Reproduce the closing part of the entries exactly: the line with "Task: Expand the Creditor dropdown" and all lines after it, ending with the last line, and nothing else.

Study material START

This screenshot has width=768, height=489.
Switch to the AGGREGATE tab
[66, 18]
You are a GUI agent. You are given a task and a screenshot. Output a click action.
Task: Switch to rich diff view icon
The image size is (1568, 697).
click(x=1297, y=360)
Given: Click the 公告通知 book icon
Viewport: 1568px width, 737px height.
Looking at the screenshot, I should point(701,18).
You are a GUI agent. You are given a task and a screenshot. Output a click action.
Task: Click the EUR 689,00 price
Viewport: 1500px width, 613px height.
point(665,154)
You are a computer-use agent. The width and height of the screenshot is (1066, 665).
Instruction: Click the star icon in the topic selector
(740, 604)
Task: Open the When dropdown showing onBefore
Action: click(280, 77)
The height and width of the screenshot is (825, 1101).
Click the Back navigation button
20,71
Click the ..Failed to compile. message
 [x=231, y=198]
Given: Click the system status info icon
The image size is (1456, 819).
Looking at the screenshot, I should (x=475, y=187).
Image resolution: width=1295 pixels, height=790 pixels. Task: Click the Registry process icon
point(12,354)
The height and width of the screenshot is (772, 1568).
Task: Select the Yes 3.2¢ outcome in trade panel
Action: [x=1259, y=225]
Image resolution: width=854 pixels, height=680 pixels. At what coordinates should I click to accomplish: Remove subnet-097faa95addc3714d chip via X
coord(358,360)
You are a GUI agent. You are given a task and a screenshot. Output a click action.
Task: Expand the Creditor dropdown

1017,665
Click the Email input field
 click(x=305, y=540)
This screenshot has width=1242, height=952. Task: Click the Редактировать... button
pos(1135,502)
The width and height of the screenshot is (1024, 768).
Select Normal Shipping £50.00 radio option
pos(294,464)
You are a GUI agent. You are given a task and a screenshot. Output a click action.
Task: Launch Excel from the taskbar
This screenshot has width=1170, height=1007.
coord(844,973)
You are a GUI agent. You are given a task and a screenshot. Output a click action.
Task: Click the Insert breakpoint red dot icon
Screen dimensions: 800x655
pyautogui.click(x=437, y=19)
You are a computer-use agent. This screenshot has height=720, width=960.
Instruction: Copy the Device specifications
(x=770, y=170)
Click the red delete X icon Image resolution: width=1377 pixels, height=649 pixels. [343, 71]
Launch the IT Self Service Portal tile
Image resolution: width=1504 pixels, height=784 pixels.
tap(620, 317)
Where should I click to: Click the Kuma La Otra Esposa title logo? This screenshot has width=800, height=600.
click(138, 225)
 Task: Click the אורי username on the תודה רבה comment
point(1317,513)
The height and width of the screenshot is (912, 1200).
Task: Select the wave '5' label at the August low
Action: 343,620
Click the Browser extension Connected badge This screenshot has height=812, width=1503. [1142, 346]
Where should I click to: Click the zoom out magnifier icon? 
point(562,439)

Study material END

- [Solution to this exercise]
Task: Expand the Creditor dropdown

1017,665
Click the Email input field
 click(x=305, y=540)
This screenshot has width=1242, height=952. Task: Click the Редактировать... button
pos(1135,502)
The width and height of the screenshot is (1024, 768).
Select Normal Shipping £50.00 radio option
pos(294,464)
You are a GUI agent. You are given a task and a screenshot. Output a click action.
Task: Launch Excel from the taskbar
This screenshot has width=1170, height=1007.
coord(844,973)
You are a GUI agent. You are given a task and a screenshot. Output a click action.
Task: Click the Insert breakpoint red dot icon
Screen dimensions: 800x655
pyautogui.click(x=437, y=19)
You are a computer-use agent. This screenshot has height=720, width=960.
Instruction: Copy the Device specifications
(x=770, y=170)
Click the red delete X icon Image resolution: width=1377 pixels, height=649 pixels. [343, 71]
Launch the IT Self Service Portal tile
Image resolution: width=1504 pixels, height=784 pixels.
tap(620, 317)
Where should I click to: Click the Kuma La Otra Esposa title logo? This screenshot has width=800, height=600.
click(138, 225)
 Task: Click the אורי username on the תודה רבה comment
point(1317,513)
The height and width of the screenshot is (912, 1200).
Task: Select the wave '5' label at the August low
Action: 343,620
Click the Browser extension Connected badge This screenshot has height=812, width=1503. [1142, 346]
Where should I click to: Click the zoom out magnifier icon? 
point(562,439)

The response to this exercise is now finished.